Talos Vulnerability Report

TALOS-2023-1817

GTKWave VZT vzt_rd_process_block autosort out-of-bounds write vulnerabilities

January 8, 2024
CVE Number

CVE-2023-39235,CVE-2023-39234

SUMMARY

Multiple out-of-bounds write vulnerabilities exist in the VZT vzt_rd_process_block autosort functionality of GTKWave 3.3.115. A specially crafted .vzt file can lead to arbitrary code execution. A victim would need to open a malicious file to trigger these vulnerabilities.

CONFIRMED VULNERABLE VERSIONS

The versions below were either tested or verified to be vulnerable by Talos or confirmed to be vulnerable by the vendor.

GTKWave 3.3.115

PRODUCT URLS

GTKWave - https://gtkwave.sourceforge.net

CVSSv3 SCORE

7.8 - CVSS:3.1/AV:L/AC:L/PR:N/UI:R/S:U/C:H/I:H/A:H

CWE

CWE-129 - Improper Validation of Array Index

DETAILS

GTKWave is a wave viewer, often used to analyze FPGA simulations and logic analyzer captures. It includes a GUI to view and analyze traces, as well as convert across several file formats (.lxt, .lxt2, .vzt, .fst, .ghw, .vcd, .evcd) either by using the UI or its command line tools. GTKWave is available for Linux, Windows and MacOS. Trace files can be shared within teams or organizations, for example to compare results of simulation runs across different design implementations, to analyze protocols captured with logic analyzers or just as a reference when porting design implementations.

GTKWave sets up mime types for its supported extensions. So, for example, it’s enough for a victim to double-click on a wave file received by e-mail to cause the gtkwave program to be executed and load a potentially malicious file.

VZT (Verilog Zipped Trace) files are parsed by the functions found in vzt_read.c. These functions are used in the vzt2vcd file conversion utility, vztminer, and by the GUI portion of GTKwave. Thus both are affected by the issue described in this report.

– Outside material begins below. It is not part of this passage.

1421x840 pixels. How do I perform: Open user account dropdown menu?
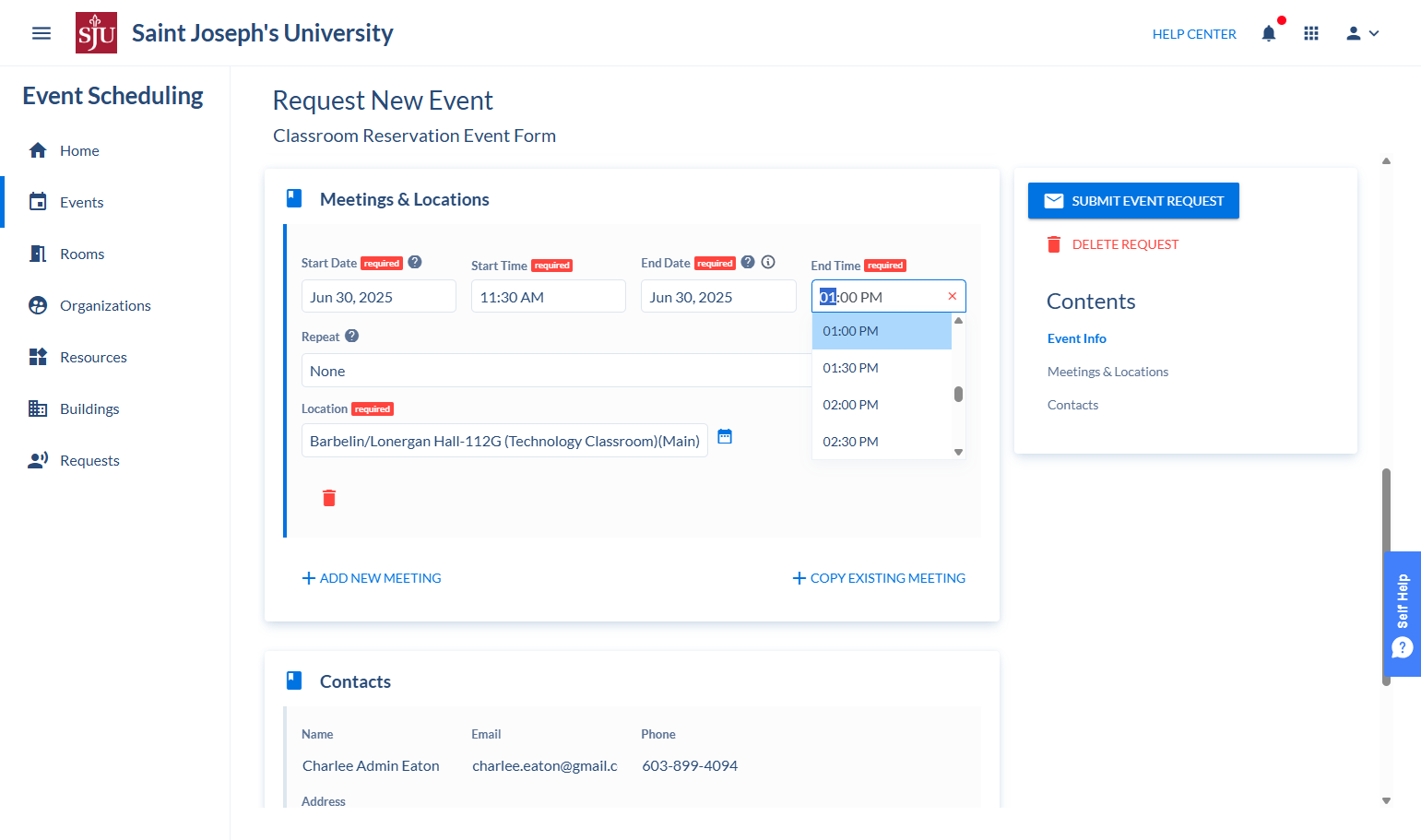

To parse VZT files, the function vzt_rd_init_smp is called:

     struct vzt_rd_trace *vzt_rd_init_smp(const char *name, unsigned int num_cpus) {
[1]      struct vzt_rd_trace *lt = (struct vzt_rd_trace *)calloc(1, sizeof(struct vzt_rd_trace));
         ...

[2]      if (!(lt->handle = fopen(name, "rb"))) {
             vzt_rd_close(lt);
             lt = NULL;
         } else {
             vztint16_t id = 0, version = 0;
             ...
[3]          if (!fread(&id, 2, 1, lt->handle)) {
                 id = 0;
             }
             if (!fread(&version, 2, 1, lt->handle)) {
                 id = 0;
             }
             if (!fread(&lt->granule_size, 1, 1, lt->handle)) {
                 id = 0;
             }
         ...

At [1] the lt structure is initialized. This is the structure that will contain all the information about the input file.
The input file is opened [2] and 3 fields are read [3] to make sure the input file is a supported VZT file.

         ...
         rcf = fread(&lt->numfacs, 4, 1, lt->handle);
[4]      lt->numfacs = rcf ? vzt_rd_get_32(&lt->numfacs, 0) : 0;
         ...
         rcf = fread(&lt->numfacbytes, 4, 1, lt->handle);
         lt->numfacbytes = rcf ? vzt_rd_get_32(&lt->numfacbytes, 0) : 0;
         rcf = fread(&lt->longestname, 4, 1, lt->handle);
         lt->longestname = rcf ? vzt_rd_get_32(&lt->longestname, 0) : 0;
         rcf = fread(&lt->zfacnamesize, 4, 1, lt->handle);
         lt->zfacnamesize = rcf ? vzt_rd_get_32(&lt->zfacnamesize, 0) : 0;
         rcf = fread(&lt->zfacname_predec_size, 4, 1, lt->handle);
         lt->zfacname_predec_size = rcf ? vzt_rd_get_32(&lt->zfacname_predec_size, 0) : 0;
         rcf = fread(&lt->zfacgeometrysize, 4, 1, lt->handle);
         lt->zfacgeometrysize = rcf ? vzt_rd_get_32(&lt->zfacgeometrysize, 0) : 0;
         rcf = fread(&lt->timescale, 1, 1, lt->handle);
         ...

Several fields are then read from the file [4]:

  • numfacs: the number of facilities (elements in facnames)
  • numfacbytes: unused
  • longestname: keeps the longest length of all defined facilities’ names
  • zfacnamesize: compressed size of facnames
  • zfacname_predec_size: decompressed size of facnames
  • zfacgeometrysize: compressed size of facgeometry

Then, the facnames and facgeometry structures are extracted. They can be compressed with either gzip, bzip2 or lzma, depending on the first 2 bytes within the structure buffer.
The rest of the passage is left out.